_TASK REQUIREMENTS_.
(1) Answer these questions about the text on newborn hearing screening, one answer per line:
(a) Which two methods does the JCIH allow for newborn hearing screening?
(b) How many infants' screening results were included in the study?
(c) What device was used for the screening?
(2) Please list everything the text on newborn hearing screening says individual birthing centers base their screening specifics on.
(3) Carry on the text on newborn hearing screening from its last sentence.

_TEXT FOR ANALYSIS_.

※

The Centers for Disease Control and Prevention’s Joint Committee on Infant Hearing (JCIH) has endorsed universal hearing screening before nursery discharge for more than 1 decade.1 The JCIH has established broad standards for newborn hearing screening, including the use of otoacoustic emissions (OAE) and automated auditory brainstem response (AABR) as the only screening methods.1 State Early Hearing Detection and Intervention programs further provide more specific screening protocol guidance in the areas of program management, personnel, and adherence to best practice rescreen policies, limiting rescreens before discharge to 1 or 2 only. Typically, however, individual birthing centers determine the specifics of where and when screenings will take place on the basis of their own nursery protocols, available personnel, discharge policies, and community resources.
Screening protocols must be used to strive to identify hearing loss while avoiding false-positives to the greatest extent possible. Maintaining a low rate of false-positive screening failures reduces parental anxiety2–4 and significantly decreases costs5 by avoiding unnecessary rescreens at the birthing center as well as referrals to diagnostic facilities for further testing.
Factors that are most likely to increase false-positive failure rates in young neonates are related to commonly occurring conditions of the ear that can cause temporary conductive hearing loss, which improves steadily over the first few days of life.6–10 Studies have revealed that older infants pass OAE screening at higher rates than younger infants.11–18 This age effect has not been as extensively studied for AABR screening.18
Our primary purpose in the current study was to examine our hospital’s AABR hearing screening protocol by reviewing hearing screening data from a 1-year period and to retrospectively analyze the impact of age at the time of screening on outcomes.
In this study, we included the hearing screening results for all 6817 infants ≥35 weeks’ gestation born in 2013 who were screened in and discharged from the well-newborn nursery at a large, tertiary-care hospital. Our study was approved by the hospital’s institutional review board for human subject research.
Screening was accomplished by using the Natus Algo 5 AABR screener. A pass result was achieved when there was a >99% likelihood that an auditory brainstem response had been detected.

※

_EXTRACTED RECORDS_.
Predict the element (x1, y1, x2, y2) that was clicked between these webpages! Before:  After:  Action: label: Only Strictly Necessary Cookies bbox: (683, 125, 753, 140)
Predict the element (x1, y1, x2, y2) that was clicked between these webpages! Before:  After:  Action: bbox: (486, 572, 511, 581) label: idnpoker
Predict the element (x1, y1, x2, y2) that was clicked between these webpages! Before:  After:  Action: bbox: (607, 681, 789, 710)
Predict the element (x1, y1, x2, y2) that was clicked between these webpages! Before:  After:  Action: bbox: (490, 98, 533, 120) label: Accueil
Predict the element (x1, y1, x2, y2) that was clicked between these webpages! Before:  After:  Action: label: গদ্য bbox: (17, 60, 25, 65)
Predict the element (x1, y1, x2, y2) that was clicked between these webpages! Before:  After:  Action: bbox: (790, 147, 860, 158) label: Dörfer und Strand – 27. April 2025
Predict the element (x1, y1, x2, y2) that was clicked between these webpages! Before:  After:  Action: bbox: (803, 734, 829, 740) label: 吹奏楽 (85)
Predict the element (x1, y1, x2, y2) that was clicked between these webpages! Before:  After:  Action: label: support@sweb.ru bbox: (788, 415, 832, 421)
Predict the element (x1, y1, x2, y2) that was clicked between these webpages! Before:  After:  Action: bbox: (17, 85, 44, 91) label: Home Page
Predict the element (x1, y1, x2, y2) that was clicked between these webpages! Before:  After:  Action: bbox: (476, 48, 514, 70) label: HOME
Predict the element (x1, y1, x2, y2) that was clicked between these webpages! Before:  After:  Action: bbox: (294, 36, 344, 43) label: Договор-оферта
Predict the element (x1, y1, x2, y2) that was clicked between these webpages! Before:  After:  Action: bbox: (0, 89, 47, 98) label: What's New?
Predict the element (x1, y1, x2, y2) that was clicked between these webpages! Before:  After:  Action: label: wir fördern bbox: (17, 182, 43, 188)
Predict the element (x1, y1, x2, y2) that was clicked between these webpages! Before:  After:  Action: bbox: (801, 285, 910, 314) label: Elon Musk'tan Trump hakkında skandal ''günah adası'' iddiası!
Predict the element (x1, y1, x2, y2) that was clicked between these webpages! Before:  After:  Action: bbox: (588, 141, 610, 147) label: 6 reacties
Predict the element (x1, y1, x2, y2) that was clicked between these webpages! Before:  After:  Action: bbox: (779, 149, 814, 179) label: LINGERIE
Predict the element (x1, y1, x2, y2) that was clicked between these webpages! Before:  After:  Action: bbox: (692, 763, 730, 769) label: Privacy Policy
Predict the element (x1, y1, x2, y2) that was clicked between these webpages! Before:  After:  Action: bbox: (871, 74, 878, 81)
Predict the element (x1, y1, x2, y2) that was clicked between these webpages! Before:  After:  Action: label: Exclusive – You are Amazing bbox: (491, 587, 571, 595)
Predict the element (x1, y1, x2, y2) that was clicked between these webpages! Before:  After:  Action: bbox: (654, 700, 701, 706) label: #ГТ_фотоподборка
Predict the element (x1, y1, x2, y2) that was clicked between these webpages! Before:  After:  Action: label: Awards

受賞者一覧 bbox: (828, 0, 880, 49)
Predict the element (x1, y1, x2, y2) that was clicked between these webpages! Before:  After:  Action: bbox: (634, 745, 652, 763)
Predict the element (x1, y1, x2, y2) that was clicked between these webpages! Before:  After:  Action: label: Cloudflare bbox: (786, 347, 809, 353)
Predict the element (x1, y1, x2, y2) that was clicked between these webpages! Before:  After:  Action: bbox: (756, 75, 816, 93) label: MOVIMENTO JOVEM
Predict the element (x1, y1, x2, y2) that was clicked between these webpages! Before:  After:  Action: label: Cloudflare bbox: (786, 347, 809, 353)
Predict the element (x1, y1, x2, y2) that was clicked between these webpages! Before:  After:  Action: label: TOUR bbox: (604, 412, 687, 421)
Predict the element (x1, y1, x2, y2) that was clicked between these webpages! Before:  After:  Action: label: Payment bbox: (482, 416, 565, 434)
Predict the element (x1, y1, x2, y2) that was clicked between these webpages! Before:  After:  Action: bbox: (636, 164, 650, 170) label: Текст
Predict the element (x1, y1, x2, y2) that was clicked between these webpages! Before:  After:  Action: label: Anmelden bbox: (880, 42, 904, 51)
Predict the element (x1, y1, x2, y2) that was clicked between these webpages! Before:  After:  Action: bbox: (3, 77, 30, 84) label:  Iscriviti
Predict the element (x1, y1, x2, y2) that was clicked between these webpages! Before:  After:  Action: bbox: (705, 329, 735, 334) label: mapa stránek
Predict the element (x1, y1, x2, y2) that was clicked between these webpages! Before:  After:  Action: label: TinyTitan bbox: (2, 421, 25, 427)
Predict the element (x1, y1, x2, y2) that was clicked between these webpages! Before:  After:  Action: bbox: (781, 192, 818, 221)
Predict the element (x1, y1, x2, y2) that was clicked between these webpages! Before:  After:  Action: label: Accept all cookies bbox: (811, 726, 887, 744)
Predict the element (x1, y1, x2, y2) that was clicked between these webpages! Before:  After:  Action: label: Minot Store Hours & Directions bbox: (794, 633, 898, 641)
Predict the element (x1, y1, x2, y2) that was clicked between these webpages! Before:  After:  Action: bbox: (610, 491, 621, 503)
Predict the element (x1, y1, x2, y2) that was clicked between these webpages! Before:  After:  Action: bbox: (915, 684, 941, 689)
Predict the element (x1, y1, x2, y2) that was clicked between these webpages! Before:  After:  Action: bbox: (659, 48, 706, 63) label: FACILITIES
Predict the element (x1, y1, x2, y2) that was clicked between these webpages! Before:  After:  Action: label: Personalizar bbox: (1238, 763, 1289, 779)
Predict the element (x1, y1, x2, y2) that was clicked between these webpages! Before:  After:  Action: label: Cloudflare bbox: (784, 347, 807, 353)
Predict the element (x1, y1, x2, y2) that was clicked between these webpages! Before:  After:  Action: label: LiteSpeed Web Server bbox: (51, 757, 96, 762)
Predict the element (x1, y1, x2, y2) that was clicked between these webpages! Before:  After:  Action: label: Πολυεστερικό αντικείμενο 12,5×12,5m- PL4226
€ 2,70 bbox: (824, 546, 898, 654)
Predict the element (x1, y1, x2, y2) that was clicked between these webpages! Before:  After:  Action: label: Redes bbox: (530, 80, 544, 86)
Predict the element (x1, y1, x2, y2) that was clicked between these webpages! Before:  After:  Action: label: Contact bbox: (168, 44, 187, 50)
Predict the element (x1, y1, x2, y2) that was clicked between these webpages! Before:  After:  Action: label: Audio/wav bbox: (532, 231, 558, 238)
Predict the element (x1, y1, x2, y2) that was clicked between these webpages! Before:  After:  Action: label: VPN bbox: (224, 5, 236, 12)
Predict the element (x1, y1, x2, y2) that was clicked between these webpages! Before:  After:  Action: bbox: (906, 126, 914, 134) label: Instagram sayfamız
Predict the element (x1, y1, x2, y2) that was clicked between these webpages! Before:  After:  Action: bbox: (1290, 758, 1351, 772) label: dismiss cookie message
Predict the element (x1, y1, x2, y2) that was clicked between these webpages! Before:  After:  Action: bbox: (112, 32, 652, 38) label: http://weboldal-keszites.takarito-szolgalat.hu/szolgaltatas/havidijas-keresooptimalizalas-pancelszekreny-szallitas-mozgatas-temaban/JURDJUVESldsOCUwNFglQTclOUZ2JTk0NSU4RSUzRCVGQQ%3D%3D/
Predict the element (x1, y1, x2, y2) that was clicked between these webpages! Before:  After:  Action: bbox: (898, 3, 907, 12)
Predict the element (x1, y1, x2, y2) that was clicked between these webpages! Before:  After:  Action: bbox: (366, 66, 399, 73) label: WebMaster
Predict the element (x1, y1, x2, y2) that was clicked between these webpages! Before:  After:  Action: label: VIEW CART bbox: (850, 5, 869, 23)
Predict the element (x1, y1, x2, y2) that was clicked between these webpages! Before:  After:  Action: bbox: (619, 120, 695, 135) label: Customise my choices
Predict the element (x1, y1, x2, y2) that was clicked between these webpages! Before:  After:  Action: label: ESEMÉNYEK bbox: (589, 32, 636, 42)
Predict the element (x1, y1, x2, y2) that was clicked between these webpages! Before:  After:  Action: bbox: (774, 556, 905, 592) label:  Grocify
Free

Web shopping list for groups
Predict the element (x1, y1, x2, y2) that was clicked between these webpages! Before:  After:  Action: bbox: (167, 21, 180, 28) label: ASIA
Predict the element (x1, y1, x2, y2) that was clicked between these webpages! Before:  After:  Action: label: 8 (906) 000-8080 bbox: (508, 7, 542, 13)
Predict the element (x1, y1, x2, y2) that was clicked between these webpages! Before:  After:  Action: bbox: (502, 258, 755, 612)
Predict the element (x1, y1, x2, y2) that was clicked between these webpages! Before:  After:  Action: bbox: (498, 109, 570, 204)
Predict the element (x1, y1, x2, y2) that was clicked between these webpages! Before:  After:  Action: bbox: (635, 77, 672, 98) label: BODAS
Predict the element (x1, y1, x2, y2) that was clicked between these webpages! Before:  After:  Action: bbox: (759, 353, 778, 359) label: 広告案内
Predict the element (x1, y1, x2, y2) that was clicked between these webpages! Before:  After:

※

_NUMBERED ANSWERS_.
(1)
(a) Otoacoustic emissions (OAE) and automated auditory brainstem response (AABR)
(b) 6817
(c) The Natus Algo 5 AABR screener

(2)
- Their own nursery protocols
- Available personnel
- Discharge policies
- Community resources

(3)
Infants were screened according to the hospital’s established program protocol. Screenings were performed in the newborn nursery or a quiet room adjacent to the nursery by trained and experienced newborn hearing screening technicians, with the program audiologist being available on-site during weekdays and by pager on weekends and holidays to answer questions and troubleshoot problems. Infants who were born vaginally typically received their first screening at 12 to 36 hours of age, whereas screening for infants born by cesarean was usually delayed until 36 to 48 hours of age. Infants who did not pass the first screening were rescreened 24 to 48 hours later, before discharge. Infants who failed the second screening were scheduled for full diagnostic audiologic evaluation at an outside facility according to our state’s Department of Public Health guidelines. Both the first and second screenings were conducted bilaterally according to the current screening recommendations of the JCIH 2007 Position Statement.1
We separately examined the factors associated with the following: (1) failing the initial screening, (2) the need for referral for diagnostic audiological evaluation, and (3) the results of diagnostic testing. Our primary question was whether there was an association between the timing of the initial screening test and its results. For the entire cohort of 6817 infants, we divided the variable “age at time of test” into 4 categories: <24 hours, 24 to 36 hours, 36 to 48 hours, and >48 hours. To maintain a reasonable number of infants in each cell when analyzing the impact of age for the 633 infants who required a second screening, we chose to dichotomize the variable at 36 hours of age, combining the lower 2 and upper 2 categories that were used for the entire cohort. We also examined the infant characteristics that commonly influence newborn outcomes because they might confound any association between age at screening and screening failure. Factors examined included sex, gestational age (GA), race and/or ethnicity, and birth weight as well as whether a birth was vaginal or by cesarean. The classification of race and/or ethnicity was based on maternal self-report according to the categories established by the hospital. The crude association of these factors with screening results was determined by using χ2 tests or Fisher’s exact tests, as appropriate, with P < .05 being considered statistically significant.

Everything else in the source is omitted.